***** TEXT UNDER STUDY
Reproductive health encompasses a range of healthcare services, including contraception counseling and provision, sexually transmitted infection screening and treatment, prenatal and postpartum care, fertility services, and abortion care. Access to each of these services varies dramatically by geography, income, and insurance status, and the evidence on the health and social consequences of these access differences is substantial. Understanding this evidence is essential for policy discussions that are often conducted in the absence of the research most relevant to them.
Contraception Access and Its Outcomes
Access to effective contraception is associated with significant reductions in unintended pregnancy, which in turn is associated with better health outcomes for both mothers and children. The Contraceptive CHOICE Project in St. Louis, which provided free contraception of participants' choice to more than 9,000 women and adolescents, found abortion rates 62 to 78 percent lower than national rates and teen birth rates 75 percent lower among participants than local comparison populations. The intervention was simply removing cost and access barriers to contraception that participants already wanted. The results demonstrated that unintended pregnancy in the United States is substantially a matter of access rather than intent.
Long acting reversible contraceptives (LARCs), including intrauterine devices and subdermal implants, are significantly more effective than shorter acting methods because their efficacy does not depend on user adherence. Yet they are used by a smaller proportion of contraceptive users in the United States than in many other countries, partly because of cost barriers and partly because of patient provider communication gaps about their effectiveness and safety. Programs that provide free LARCs to interested patients, including programs in Colorado and other states, have produced dramatic reductions in unintended pregnancy and abortion rates.
Prenatal Care and Maternal Child Health
The evidence for prenatal care's contribution to maternal and infant health outcomes is well established for women who begin care early and attend consistently, though the evidence that increasing visit numbers beyond a threshold produces proportional gains is weaker than the overall association suggests. What prenatal care does most reliably is identify and manage conditions that can cause serious complications if undetected: hypertension, gestational diabetes, fetal growth abnormalities, and infections. It also provides a setting for education about nutrition, substance use, and preparation for delivery that can affect outcomes. Access to prenatal care is strongly associated with insurance coverage, which is why Medicaid expansions for pregnant women have been consistently associated with improvements in birth outcomes in low income populations.
Abortion Access and Health Outcomes
The evidence on the health consequences of abortion access is substantial and comes from multiple research traditions. Studies examining the outcomes of women who sought abortion and were denied it, the Turnaway Study at the University of California San Francisco, found that women who were denied abortions had significantly worse physical and mental health outcomes, worse economic security, and lower educational attainment than women who received abortion care, with consequences that extended to their existing children. Maternal mortality and morbidity from pregnancy complications remain higher risks for women who continue unwanted pregnancies than for women who have access to early abortion care. These findings reflect the broader evidence that access to the full range of reproductive health services is associated with better health outcomes across the reproductive lifespan.
**********
***** SOURCE MATERIAL
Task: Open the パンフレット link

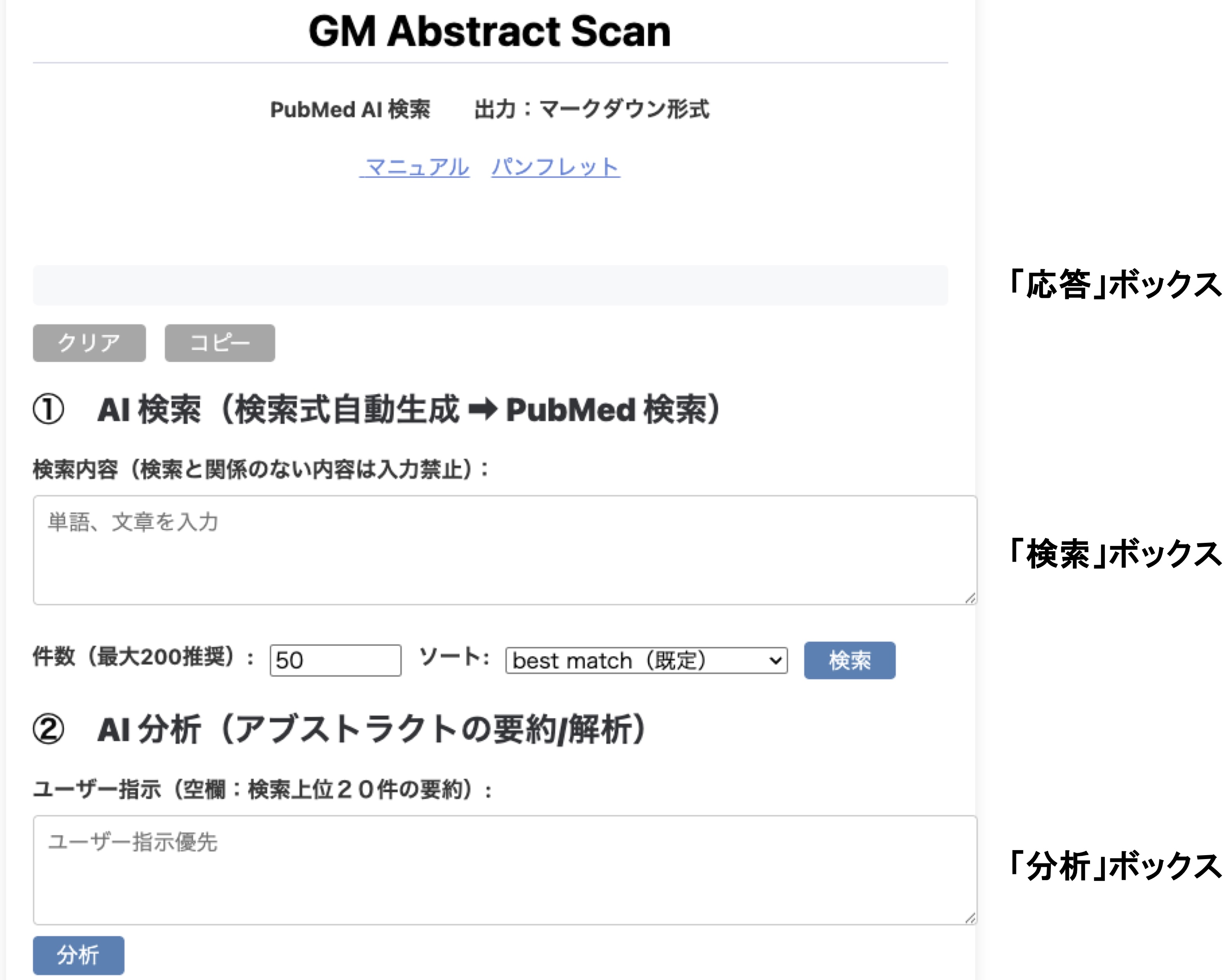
**********
→ REQUIRED ACTION 1
Copy the stretch of the reproductive health text from "Long acting reversible" through "and abortion rates." word for word.
→ REQUIRED ACTION 2
In the reproductive health text, how many women and adolescents did the Contraceptive CHOICE Project in St. Louis provide with free contraception?

→ OUTPUT 1
Long acting reversible contraceptives (LARCs), including intrauterine devices and subdermal implants, are significantly more effective than shorter acting methods because their efficacy does not depend on user adherence. Yet they are used by a smaller proportion of contraceptive users in the United States than in many other countries, partly because of cost barriers and partly because of patient provider communication gaps about their effectiveness and safety. Programs that provide free LARCs to interested patients, including programs in Colorado and other states, have produced dramatic reductions in unintended pregnancy and abortion rates.

→ OUTPUT 2
More than 9,000.